* Document text
════════════════
A team of scientists have created a nanoparticle tool which allows scientists across the country to study COVID-19 without any risk of infection. This particle mimics how the virus infects the cells and allows researchers to examine the virus regardless of the type of facility they have. The more researchers are able to get on board, and ultimately we could find a treatment faster.
This published study included a total of 10 researchers. 6 scientists were from the NIH and 4 were from the Naval Research Laboratory (NRL). Kirill Gorshkov, a researcher at the NIH, and a co-author on the study, explains the basis of their findings.
The team contends this tool is already ready for commercialization.
The nanoparticle tool precisely mimics the size, shape, and actions of SARS-CoV-2. This tool is called the quantum dot. It is a fluorescent nanoparticle created by combining selenium and cadmium. It has a diameter of only 10 nanometers which means it is 3,000 times smaller than the hair on your head. Every quantum dot has studs of the spike protein SARS-CoV-2. This protein binds to ACE2, an enzyme, and ultimately leads to infection.
ACE2 binding is necessary for infection to occur. Researchers discovered this back in 2003 when the SARS outbreak occurred. This means that if they are able to block ACE2 and the virus from interacting, the virus can’t infect the cells.
This tool is helpful for so many reasons. For one, it is fluorescent so that it can be easily seen underneath a microscope and researchers can track the effects the virus has on the cell as they’re happening. The dot can also be used to mirror how the virus behaves when antibodies are present. Antibodies were able to neutralize the virus, meaning the dot was unable to bind to ACE2 properly and ultimately infect the cells when antibodies were present.
Researchers ultimately hope to uncover a compound that is able to effectively block the virus from binding to cells. If the virus doesn’t bind, it can’t infect. The greater understanding of antibodies this dot provides could help scientists test therapeutics that can interrupt the binding process.
════════════════
* Provided records

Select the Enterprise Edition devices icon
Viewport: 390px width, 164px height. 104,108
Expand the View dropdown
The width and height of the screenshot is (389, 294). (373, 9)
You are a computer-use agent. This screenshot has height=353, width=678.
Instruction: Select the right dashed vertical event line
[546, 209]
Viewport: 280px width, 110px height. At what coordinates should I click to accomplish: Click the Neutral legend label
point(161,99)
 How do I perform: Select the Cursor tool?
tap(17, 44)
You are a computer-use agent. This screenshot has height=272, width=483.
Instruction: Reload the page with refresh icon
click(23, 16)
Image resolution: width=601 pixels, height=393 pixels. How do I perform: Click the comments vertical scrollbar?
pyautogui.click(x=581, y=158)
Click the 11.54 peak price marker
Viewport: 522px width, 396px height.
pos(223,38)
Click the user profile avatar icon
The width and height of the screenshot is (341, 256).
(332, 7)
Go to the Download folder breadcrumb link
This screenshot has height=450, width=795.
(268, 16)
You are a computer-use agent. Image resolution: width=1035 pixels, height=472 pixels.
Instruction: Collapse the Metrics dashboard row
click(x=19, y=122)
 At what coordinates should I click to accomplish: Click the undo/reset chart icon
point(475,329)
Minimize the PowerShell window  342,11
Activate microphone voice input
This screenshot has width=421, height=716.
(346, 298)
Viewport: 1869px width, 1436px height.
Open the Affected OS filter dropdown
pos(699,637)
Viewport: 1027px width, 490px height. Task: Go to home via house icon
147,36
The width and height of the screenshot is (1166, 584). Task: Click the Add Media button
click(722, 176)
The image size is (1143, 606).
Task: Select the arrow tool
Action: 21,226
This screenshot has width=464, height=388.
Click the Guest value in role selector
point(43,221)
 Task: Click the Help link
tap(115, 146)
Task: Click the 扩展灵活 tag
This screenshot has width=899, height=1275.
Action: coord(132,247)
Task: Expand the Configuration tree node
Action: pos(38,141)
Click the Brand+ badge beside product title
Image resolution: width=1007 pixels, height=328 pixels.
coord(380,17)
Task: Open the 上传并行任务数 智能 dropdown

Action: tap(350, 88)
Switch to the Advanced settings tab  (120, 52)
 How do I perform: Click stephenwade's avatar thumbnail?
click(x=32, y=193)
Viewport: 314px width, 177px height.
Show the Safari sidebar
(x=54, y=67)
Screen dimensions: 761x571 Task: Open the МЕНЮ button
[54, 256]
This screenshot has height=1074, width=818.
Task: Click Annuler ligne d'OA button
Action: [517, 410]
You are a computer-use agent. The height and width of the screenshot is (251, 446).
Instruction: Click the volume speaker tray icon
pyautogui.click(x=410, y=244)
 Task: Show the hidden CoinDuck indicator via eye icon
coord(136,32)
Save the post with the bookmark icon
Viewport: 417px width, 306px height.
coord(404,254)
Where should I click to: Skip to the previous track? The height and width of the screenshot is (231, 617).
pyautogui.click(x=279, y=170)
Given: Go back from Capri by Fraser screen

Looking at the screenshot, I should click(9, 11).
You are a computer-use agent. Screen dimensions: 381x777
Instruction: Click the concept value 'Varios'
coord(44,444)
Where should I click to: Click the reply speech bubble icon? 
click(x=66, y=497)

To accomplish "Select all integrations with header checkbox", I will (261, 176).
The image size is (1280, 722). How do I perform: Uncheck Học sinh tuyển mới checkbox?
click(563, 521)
════════════════
* Activities
A. In the nanoparticle article, which two elements are combined to create the quantum dot?
B. In the nanoparticle article, rewrite the paragraph beginning "The nanoparticle tool precisely mimics" as a short list that keeps its main facts.
C. Return the stretch of the nanoparticle article from "This tool is helpful" through "antibodies were present.", copied word for word.

* Numbered answers
A. Selenium and cadmium.

B.
- The tool, called the quantum dot, precisely mimics the size, shape, and actions of SARS-CoV-2.
- It is a fluorescent nanoparticle made by combining selenium and cadmium.
- Its diameter is only 10 nanometers, 3,000 times smaller than a human hair.
- Each quantum dot has studs of the SARS-CoV-2 spike protein.
- This protein binds to the enzyme ACE2, which ultimately leads to infection.

C.
This tool is helpful for so many reasons. For one, it is fluorescent so that it can be easily seen underneath a microscope and researchers can track the effects the virus has on the cell as they’re happening. The dot can also be used to mirror how the virus behaves when antibodies are present. Antibodies were able to neutralize the virus, meaning the dot was unable to bind to ACE2 properly and ultimately infect the cells when antibodies were present.